** Directions for this task **
Starting at the line that contains "Culture et Société (1220, 120)", repeat each line exactly through the last line of the listing, and repeat nothing else.

** Records for this task **
+ + + +
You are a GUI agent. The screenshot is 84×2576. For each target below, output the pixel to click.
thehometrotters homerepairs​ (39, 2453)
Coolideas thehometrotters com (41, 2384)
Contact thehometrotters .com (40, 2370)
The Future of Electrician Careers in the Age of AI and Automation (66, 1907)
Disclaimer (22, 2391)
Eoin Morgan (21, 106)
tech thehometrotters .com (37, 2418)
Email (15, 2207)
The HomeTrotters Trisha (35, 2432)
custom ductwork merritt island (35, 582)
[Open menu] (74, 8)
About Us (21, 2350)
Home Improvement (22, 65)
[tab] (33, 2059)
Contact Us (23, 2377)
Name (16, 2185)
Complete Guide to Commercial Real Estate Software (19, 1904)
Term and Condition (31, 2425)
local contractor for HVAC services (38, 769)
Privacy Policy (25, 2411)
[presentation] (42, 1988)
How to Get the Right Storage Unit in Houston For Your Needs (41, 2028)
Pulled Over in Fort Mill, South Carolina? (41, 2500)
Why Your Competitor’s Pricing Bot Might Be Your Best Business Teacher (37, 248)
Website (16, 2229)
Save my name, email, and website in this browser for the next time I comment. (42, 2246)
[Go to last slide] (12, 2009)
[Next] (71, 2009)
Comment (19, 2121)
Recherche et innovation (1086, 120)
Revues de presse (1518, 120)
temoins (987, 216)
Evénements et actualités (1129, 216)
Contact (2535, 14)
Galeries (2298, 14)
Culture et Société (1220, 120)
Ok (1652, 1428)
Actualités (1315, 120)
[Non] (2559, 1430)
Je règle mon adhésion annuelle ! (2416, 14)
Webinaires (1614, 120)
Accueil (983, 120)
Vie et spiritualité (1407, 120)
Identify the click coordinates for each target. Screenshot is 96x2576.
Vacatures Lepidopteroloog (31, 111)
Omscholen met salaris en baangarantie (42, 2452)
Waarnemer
+ + + +
** Solution to this exercise **
Culture et Société (1220, 120)
Ok (1652, 1428)
Actualités (1315, 120)
[Non] (2559, 1430)
Je règle mon adhésion annuelle ! (2416, 14)
Webinaires (1614, 120)
Accueil (983, 120)
Vie et spiritualité (1407, 120)
Identify the click coordinates for each target. Screenshot is 96x2576.
Vacatures Lepidopteroloog (31, 111)
Omscholen met salaris en baangarantie (42, 2452)
Waarnemer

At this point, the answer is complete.